Blame it on the unconventional kick of the appetite to try something beyond the favorite fast food joint and usual home cooking. I found myself with my wife, Tina and our 6-year-old son, Gabby seated in front of a food stall in the hawkers’ center of Gurney Drive, ordering a spiky horny shells called Siput Duri…
In the country where I came from, the Philippines, edible snails are commonly cooked on coconut milk and eaten as an appetizer or usually served as a perfect partner to a bottle of cold beer. In French, they called it escargot, in our very own Tagalog, suso’ or kuhol.
Trust me, when I was studying Biology as my pre-Med course almost 2 decades ago, I knew its Scientific Name. All it gave me then, was a specimen to memorize. I never thought that it would take me 8 months of being an expat, living 1,541 miles away from Manila to first try to eat a snail-like seashell like this.
Toothpicks were given to pierce and dip this steamed snails to either soy sauce and/or chili sauce. Did my family enjoyed it?
I only asked Gabby to pick up a stick and pose with it but he didn’t care to eat even one. Tina tasted it but didn’t like it and found its price of RM 10 (PhP 140) expensive. I cannot agree more. It tasted bland compared to the usual mussels (New Zealand mussels) or clams. I didn’t finish the plate.
Tina bought some steamed dim sums (on the table on the photo above) that we also didn’t like for too much extenders on its fillings.
Apparently, our taste buds were looking for something else so we transferred table and ordered street foods from other stalls.
From a Chinese food stall, these cured pork delights winked at me.
I ordered some for us to sample. I like it! For only RM 6 (PhP 84), my choices included some bacon strips, Chinese sausages and other meaty tastefuls. Sarap!
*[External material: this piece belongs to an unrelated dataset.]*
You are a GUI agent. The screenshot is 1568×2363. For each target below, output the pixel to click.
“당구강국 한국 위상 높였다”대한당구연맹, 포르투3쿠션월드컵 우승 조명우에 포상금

From this stall we bought…
a fresh Bj (buco juice) and its pulp to scoop (RM 4 = PhP 56) and a cup of sugar cane juice (RM 1 =PhP 14); refreshing enough to wash down everything.
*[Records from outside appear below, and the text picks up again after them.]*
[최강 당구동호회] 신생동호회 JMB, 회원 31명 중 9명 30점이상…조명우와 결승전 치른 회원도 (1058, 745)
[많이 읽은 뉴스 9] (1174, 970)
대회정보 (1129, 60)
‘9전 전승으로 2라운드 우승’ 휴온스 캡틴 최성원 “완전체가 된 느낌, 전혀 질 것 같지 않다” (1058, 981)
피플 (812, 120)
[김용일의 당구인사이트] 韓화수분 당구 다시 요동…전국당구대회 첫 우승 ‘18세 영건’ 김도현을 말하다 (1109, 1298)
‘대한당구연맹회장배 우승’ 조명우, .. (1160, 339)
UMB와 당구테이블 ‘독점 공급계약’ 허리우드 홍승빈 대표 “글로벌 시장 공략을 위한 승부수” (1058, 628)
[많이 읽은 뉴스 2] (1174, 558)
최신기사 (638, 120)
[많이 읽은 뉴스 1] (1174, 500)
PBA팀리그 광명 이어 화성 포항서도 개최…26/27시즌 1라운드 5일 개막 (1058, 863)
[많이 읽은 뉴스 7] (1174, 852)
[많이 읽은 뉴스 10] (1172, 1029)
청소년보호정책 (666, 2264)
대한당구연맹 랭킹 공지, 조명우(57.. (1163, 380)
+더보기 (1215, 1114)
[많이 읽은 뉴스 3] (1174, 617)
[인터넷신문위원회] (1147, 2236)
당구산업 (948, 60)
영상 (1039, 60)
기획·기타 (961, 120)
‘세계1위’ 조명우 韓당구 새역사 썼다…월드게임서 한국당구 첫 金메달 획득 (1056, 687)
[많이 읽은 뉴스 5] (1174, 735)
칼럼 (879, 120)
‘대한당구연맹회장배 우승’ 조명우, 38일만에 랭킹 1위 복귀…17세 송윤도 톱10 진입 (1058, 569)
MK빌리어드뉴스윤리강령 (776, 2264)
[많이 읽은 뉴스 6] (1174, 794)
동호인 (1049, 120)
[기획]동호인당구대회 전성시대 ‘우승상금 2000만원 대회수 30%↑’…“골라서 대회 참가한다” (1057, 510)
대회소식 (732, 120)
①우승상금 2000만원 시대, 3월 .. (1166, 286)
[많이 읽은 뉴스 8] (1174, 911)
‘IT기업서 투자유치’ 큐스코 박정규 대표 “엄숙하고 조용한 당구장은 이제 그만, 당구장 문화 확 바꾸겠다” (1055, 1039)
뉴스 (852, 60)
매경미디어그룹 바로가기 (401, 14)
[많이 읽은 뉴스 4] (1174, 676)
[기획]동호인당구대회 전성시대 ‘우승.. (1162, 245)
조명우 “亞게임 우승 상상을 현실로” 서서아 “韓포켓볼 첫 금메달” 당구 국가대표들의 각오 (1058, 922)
Oops, there more. Since we’re having an early rice-less-light dinner before attending to a 6:45PM-Anticipated Mass, I decided to get another plateful of yummies -Assorted fried seafoods…
some shrimp tempura and shrimp balls, fried squid cutlets, fish balls and more. Burp!
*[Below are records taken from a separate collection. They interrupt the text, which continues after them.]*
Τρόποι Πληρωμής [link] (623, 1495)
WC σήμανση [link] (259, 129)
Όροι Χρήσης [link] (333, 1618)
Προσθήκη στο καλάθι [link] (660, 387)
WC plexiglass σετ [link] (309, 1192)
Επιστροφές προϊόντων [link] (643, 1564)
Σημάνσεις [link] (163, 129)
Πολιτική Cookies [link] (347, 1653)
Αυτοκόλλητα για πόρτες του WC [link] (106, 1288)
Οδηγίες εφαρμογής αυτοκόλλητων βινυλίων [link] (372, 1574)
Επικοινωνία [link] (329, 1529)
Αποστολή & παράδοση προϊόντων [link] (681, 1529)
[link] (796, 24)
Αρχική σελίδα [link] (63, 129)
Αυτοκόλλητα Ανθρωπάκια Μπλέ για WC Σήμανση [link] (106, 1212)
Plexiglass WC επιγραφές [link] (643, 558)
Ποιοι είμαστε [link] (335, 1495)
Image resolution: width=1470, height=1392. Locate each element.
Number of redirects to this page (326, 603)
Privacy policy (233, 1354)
This affirms that my family and I are really not that risky when it comes to food. It may take perhaps, a great amount of money (haha!
) for me to be convinced to try an exotic food (insects, reptiles, amphibians, even the chick in balut or duck egg; I only eat its yolk and amniotic fluid). When you’re abroad, it’s always best to stick on the safe side and chow down the things you’re familiar with.